Task statement: The entries follow. Print each one exactly.

Exercise materials:

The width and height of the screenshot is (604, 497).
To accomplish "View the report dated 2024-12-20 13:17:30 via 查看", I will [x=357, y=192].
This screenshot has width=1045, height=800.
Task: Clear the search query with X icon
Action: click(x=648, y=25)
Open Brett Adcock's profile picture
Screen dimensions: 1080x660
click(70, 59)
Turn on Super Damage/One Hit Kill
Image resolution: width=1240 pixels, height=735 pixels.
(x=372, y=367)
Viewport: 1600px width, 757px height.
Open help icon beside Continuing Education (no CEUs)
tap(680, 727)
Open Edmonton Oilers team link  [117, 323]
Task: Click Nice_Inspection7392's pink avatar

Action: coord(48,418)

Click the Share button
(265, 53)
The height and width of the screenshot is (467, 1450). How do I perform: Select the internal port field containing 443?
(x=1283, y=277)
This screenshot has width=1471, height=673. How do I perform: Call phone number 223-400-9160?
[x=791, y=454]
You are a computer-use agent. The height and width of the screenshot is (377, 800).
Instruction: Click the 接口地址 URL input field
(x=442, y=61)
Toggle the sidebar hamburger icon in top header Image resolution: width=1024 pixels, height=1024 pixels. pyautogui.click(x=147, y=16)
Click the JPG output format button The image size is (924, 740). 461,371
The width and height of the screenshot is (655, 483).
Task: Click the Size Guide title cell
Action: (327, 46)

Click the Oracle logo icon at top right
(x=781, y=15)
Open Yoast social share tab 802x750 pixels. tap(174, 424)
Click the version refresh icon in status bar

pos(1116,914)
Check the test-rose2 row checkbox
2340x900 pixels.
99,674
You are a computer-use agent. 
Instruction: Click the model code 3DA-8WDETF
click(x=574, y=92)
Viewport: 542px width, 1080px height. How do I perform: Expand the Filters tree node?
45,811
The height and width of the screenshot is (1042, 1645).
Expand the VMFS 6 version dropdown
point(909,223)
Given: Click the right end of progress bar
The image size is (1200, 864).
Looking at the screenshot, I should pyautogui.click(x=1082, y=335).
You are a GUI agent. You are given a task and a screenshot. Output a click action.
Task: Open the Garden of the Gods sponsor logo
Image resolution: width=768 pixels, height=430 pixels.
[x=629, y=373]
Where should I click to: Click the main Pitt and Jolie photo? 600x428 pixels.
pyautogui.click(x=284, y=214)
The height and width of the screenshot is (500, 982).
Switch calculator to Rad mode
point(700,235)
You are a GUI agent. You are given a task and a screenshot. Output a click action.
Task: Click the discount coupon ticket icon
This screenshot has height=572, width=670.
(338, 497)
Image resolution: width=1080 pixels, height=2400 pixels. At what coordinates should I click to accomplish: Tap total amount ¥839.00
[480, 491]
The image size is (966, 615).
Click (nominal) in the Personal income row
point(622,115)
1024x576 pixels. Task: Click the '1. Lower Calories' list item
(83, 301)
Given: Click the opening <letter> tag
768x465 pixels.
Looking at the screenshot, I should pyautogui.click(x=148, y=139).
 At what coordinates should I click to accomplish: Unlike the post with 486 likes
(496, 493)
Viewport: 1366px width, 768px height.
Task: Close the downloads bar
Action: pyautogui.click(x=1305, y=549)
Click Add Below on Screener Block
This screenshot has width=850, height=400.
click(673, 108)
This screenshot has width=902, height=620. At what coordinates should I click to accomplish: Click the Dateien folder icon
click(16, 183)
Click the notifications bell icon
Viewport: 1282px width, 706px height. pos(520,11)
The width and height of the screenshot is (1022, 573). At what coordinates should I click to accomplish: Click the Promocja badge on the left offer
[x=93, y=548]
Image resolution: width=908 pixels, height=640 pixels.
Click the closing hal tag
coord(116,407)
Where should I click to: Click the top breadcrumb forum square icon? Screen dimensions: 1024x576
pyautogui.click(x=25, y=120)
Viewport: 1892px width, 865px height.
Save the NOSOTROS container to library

Answer for this exercise:
The width and height of the screenshot is (604, 497).
To accomplish "View the report dated 2024-12-20 13:17:30 via 查看", I will [x=357, y=192].
This screenshot has width=1045, height=800.
Task: Clear the search query with X icon
Action: click(x=648, y=25)
Open Brett Adcock's profile picture
Screen dimensions: 1080x660
click(70, 59)
Turn on Super Damage/One Hit Kill
Image resolution: width=1240 pixels, height=735 pixels.
(x=372, y=367)
Viewport: 1600px width, 757px height.
Open help icon beside Continuing Education (no CEUs)
tap(680, 727)
Open Edmonton Oilers team link  [117, 323]
Task: Click Nice_Inspection7392's pink avatar

Action: coord(48,418)

Click the Share button
(265, 53)
The height and width of the screenshot is (467, 1450). How do I perform: Select the internal port field containing 443?
(x=1283, y=277)
This screenshot has width=1471, height=673. How do I perform: Call phone number 223-400-9160?
[x=791, y=454]
You are a computer-use agent. The height and width of the screenshot is (377, 800).
Instruction: Click the 接口地址 URL input field
(x=442, y=61)
Toggle the sidebar hamburger icon in top header Image resolution: width=1024 pixels, height=1024 pixels. pyautogui.click(x=147, y=16)
Click the JPG output format button The image size is (924, 740). 461,371
The width and height of the screenshot is (655, 483).
Task: Click the Size Guide title cell
Action: (327, 46)

Click the Oracle logo icon at top right
(x=781, y=15)
Open Yoast social share tab 802x750 pixels. tap(174, 424)
Click the version refresh icon in status bar

pos(1116,914)
Check the test-rose2 row checkbox
2340x900 pixels.
99,674
You are a computer-use agent. 
Instruction: Click the model code 3DA-8WDETF
click(x=574, y=92)
Viewport: 542px width, 1080px height. How do I perform: Expand the Filters tree node?
45,811
The height and width of the screenshot is (1042, 1645).
Expand the VMFS 6 version dropdown
point(909,223)
Given: Click the right end of progress bar
The image size is (1200, 864).
Looking at the screenshot, I should pyautogui.click(x=1082, y=335).
You are a GUI agent. You are given a task and a screenshot. Output a click action.
Task: Open the Garden of the Gods sponsor logo
Image resolution: width=768 pixels, height=430 pixels.
[x=629, y=373]
Where should I click to: Click the main Pitt and Jolie photo? 600x428 pixels.
pyautogui.click(x=284, y=214)
The height and width of the screenshot is (500, 982).
Switch calculator to Rad mode
point(700,235)
You are a GUI agent. You are given a task and a screenshot. Output a click action.
Task: Click the discount coupon ticket icon
This screenshot has height=572, width=670.
(338, 497)
Image resolution: width=1080 pixels, height=2400 pixels. At what coordinates should I click to accomplish: Tap total amount ¥839.00
[480, 491]
The image size is (966, 615).
Click (nominal) in the Personal income row
point(622,115)
1024x576 pixels. Task: Click the '1. Lower Calories' list item
(83, 301)
Given: Click the opening <letter> tag
768x465 pixels.
Looking at the screenshot, I should pyautogui.click(x=148, y=139).
 At what coordinates should I click to accomplish: Unlike the post with 486 likes
(496, 493)
Viewport: 1366px width, 768px height.
Task: Close the downloads bar
Action: pyautogui.click(x=1305, y=549)
Click Add Below on Screener Block
This screenshot has width=850, height=400.
click(673, 108)
This screenshot has width=902, height=620. At what coordinates should I click to accomplish: Click the Dateien folder icon
click(16, 183)
Click the notifications bell icon
Viewport: 1282px width, 706px height. pos(520,11)
The width and height of the screenshot is (1022, 573). At what coordinates should I click to accomplish: Click the Promocja badge on the left offer
[x=93, y=548]
Image resolution: width=908 pixels, height=640 pixels.
Click the closing hal tag
coord(116,407)
Where should I click to: Click the top breadcrumb forum square icon? Screen dimensions: 1024x576
pyautogui.click(x=25, y=120)
Viewport: 1892px width, 865px height.
Save the NOSOTROS container to library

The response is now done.